Heritage?  A petition has also been set up for the next carrier (CVN-80) to be named as the ninth USS Enterprise.[51]

The name, may, in fact — live on.

Such as this:

God bless the Big E, all her officers and crew.

May she return anew.

BZ

 

 

16 thoughts on “Goodbye to the USS Enterprise, CVN 65 — the Big E

  1. She set all kinds of records :-) And her props HAD to be cranked over event at pierside to keep from warping the shafts… They turned them at 4 RPM. She will be turned into razor blades due to the amount of damage that will be done to remove her reactors. And she was actually scheduled to decom this year, as 50 years is the ‘safe life’ of the reactor!

    • So, removing the cores will likely create some vertical damage to all the decks, I’m guessing? Damage that would be too costly to even remotely think of replacing?

      BZ

        • Okay, I get it. Too bad; it would have been nice to have kept her in some semblance of presence.

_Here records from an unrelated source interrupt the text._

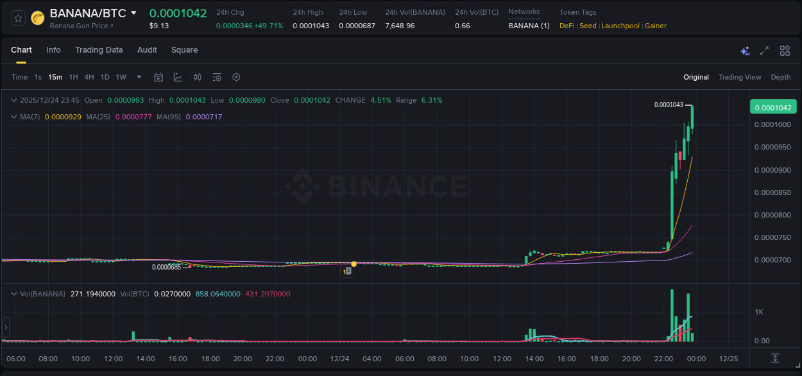Toggle the favorite star for BANANA/BTC
Screen dimensions: 802x376
click(x=17, y=18)
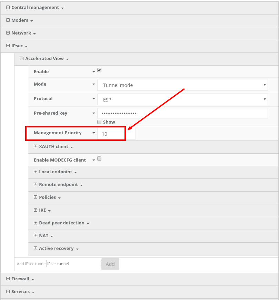
Task: Open the Policies section header
Action: pos(48,197)
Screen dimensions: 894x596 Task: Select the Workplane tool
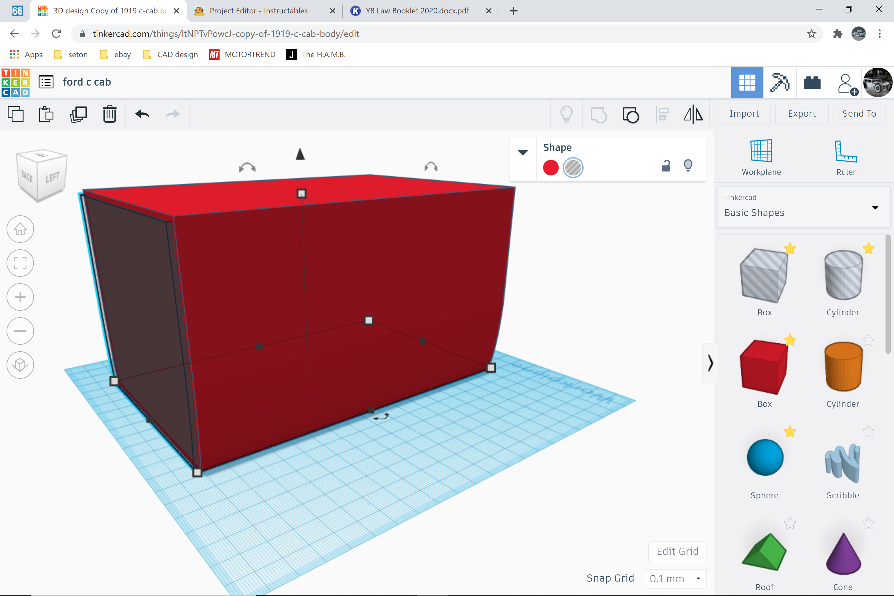pyautogui.click(x=761, y=157)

          I suppose this is what any and all nuclear ships face in the future; complete disposal and demolition. Right down to razor blades, as you indicate.

          That glow in the dark. Nice.

          BZ

    • AHA! See? I KNEW they did that!

      BZ

      P.S.
      Yes, I’ll wager the strain contributed to the quick turnover and repairs necessary.

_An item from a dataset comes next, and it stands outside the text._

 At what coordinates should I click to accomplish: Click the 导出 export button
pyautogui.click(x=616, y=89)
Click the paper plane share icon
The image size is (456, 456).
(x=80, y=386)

  2. Oh no!! Not the Enterprise. Say it isn’t so….. oh, gosh what a bummer. Maybe I should start a petition? Just kidding. But it is still sad to see it retired. Or maybe they could turn into a museum?

    • See Old NFO’s comment above. He is indicating it might be too expensive to do that, due to the nature of the nuclear core and associated component removal.

      BZ

  3. Go see the Hornet in Alameda or the Midway in Sandy Eggo.

    I’ll bet a Double Double Animal Protien with well done fries and a diet coke Hillary ships it to Beijing in a diplomatic pouch.

    Take THAT, Hunter Thompson fans!

    • Dave, when I went to SLI in San Dee Eggo, me and a dude from Auburn PD toured the Midway and I took — imagine this — TONS of photographs of the old girl. Lots of good clean fun, that!

      BZ

    • You go ahead and laugh. I HAD a Polaroid SX-70. Matter of fact, I KEPT it and still have it, along with my 4X5 Speed Graphic that I — ahem — forgot to return to the Hornets.

      Film? Don’t think you can. Even Kodak is going bankrupt.

      As someone I really respect once said: hand me my walker and my drool cup.